• _Records for processing_
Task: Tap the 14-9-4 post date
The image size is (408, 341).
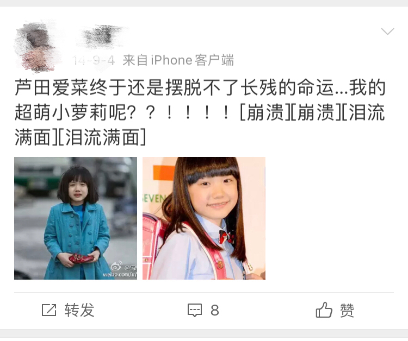Action: click(x=94, y=60)
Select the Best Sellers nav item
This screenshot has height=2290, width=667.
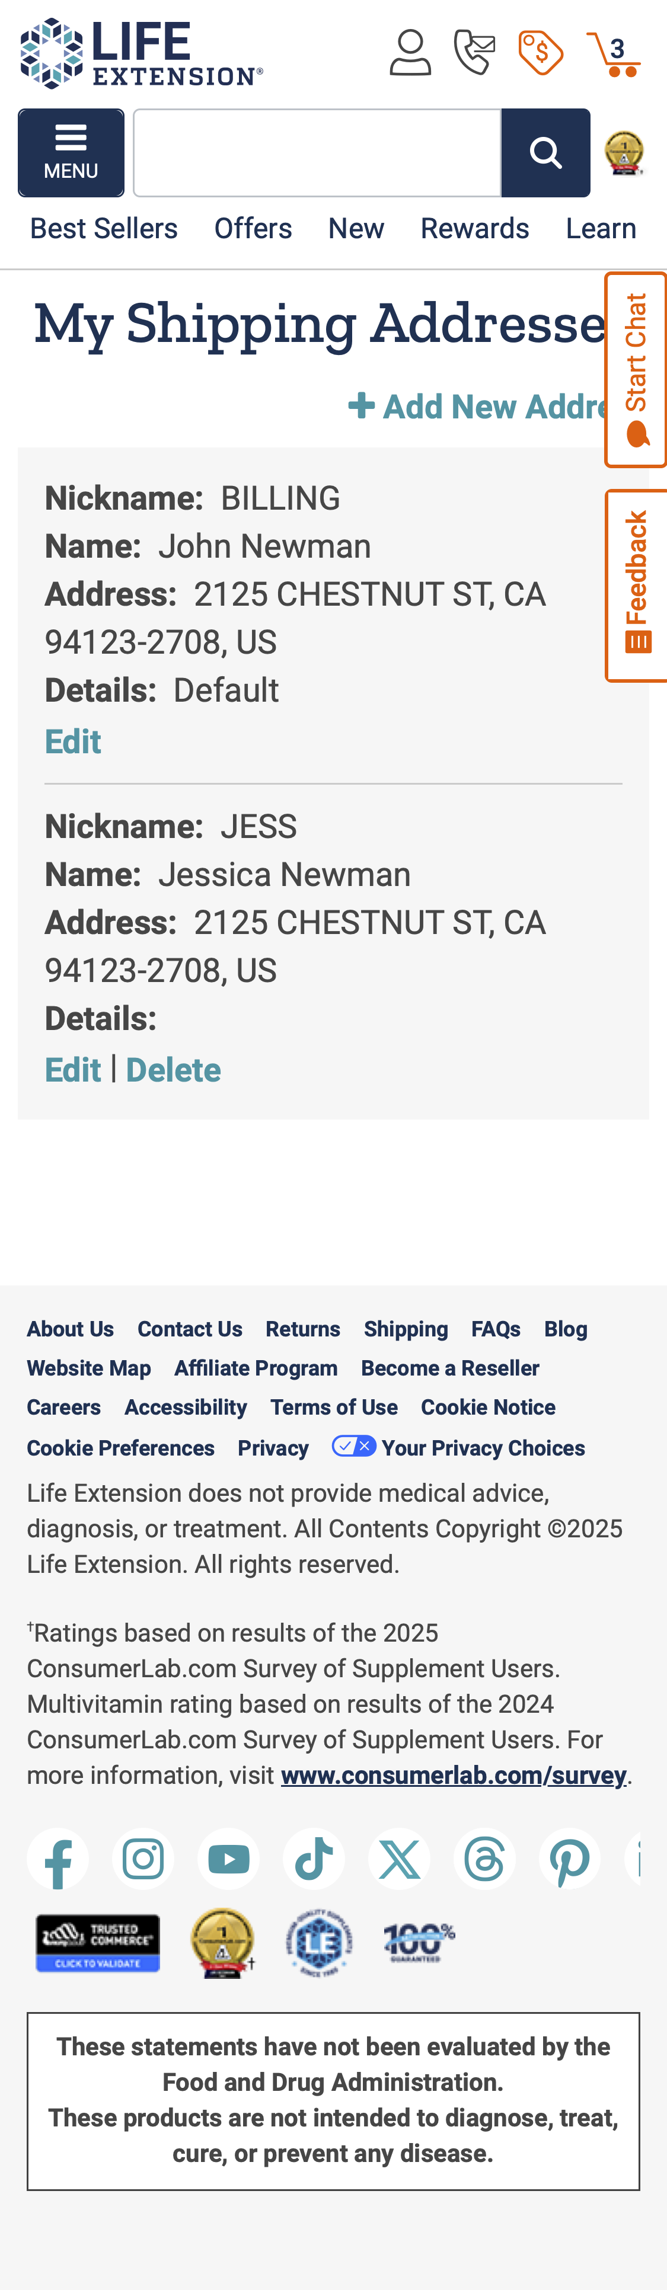tap(104, 229)
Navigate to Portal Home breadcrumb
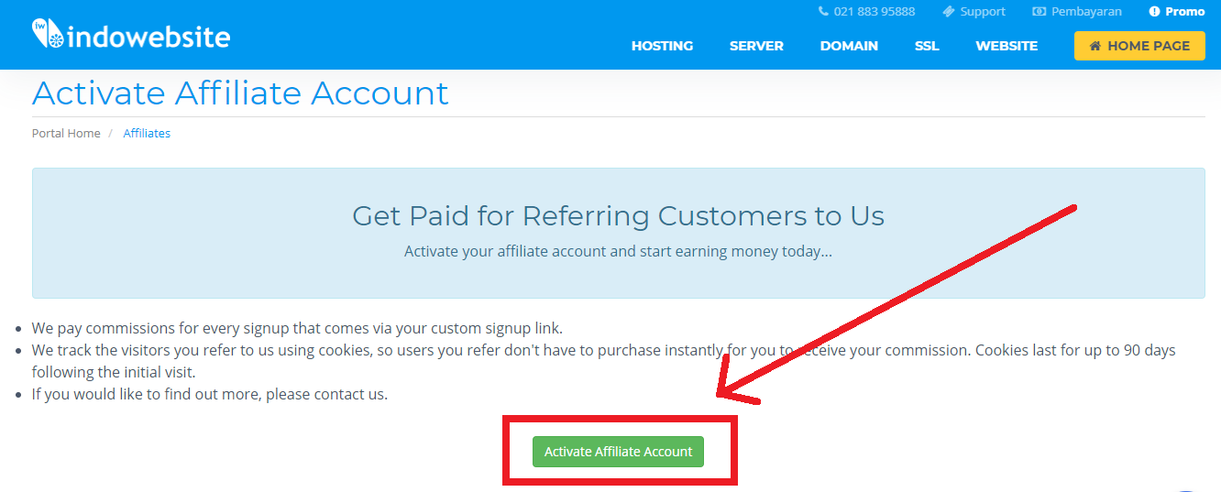This screenshot has height=492, width=1221. pos(66,133)
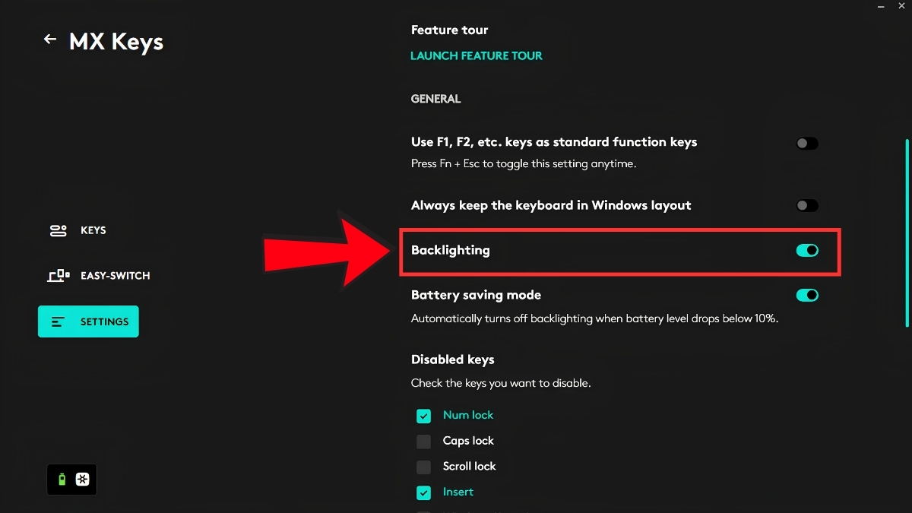Go back using the arrow beside MX Keys
This screenshot has width=912, height=513.
coord(50,39)
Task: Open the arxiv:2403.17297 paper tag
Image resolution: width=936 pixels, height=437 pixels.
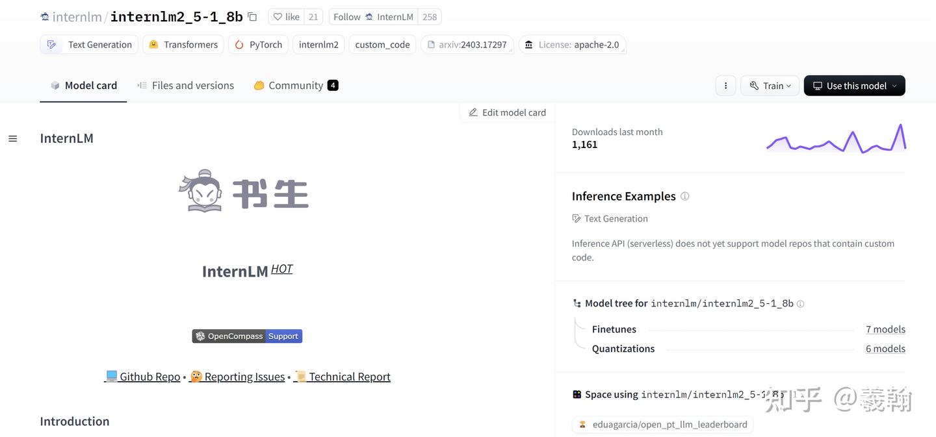Action: tap(467, 44)
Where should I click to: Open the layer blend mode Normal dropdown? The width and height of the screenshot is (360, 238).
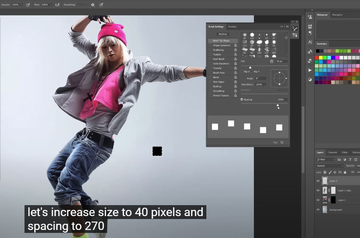pyautogui.click(x=330, y=166)
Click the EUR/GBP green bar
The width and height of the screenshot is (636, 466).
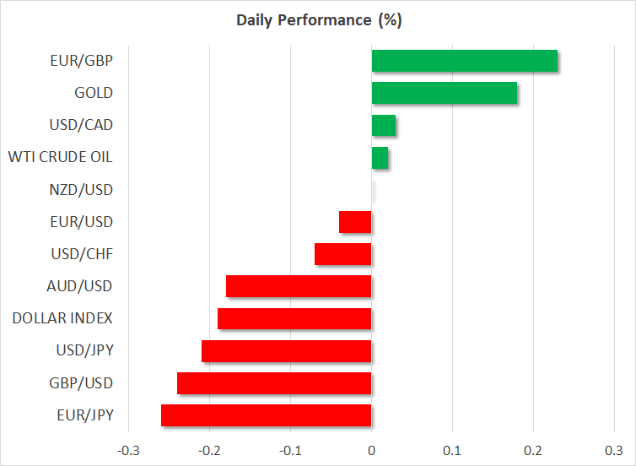465,61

• _Exercise requirements_
Restate, word for word, each line from the one with "Task: Open the arxiv:2403.17297 paper tag" to the end of the entries, both included, and keep every picture out.

• _Answer_
Task: Open the arxiv:2403.17297 paper tag
Image resolution: width=936 pixels, height=437 pixels.
Action: tap(467, 44)
Where should I click to: Open the layer blend mode Normal dropdown? The width and height of the screenshot is (360, 238).
pyautogui.click(x=330, y=166)
Click the EUR/GBP green bar
The width and height of the screenshot is (636, 466).
465,61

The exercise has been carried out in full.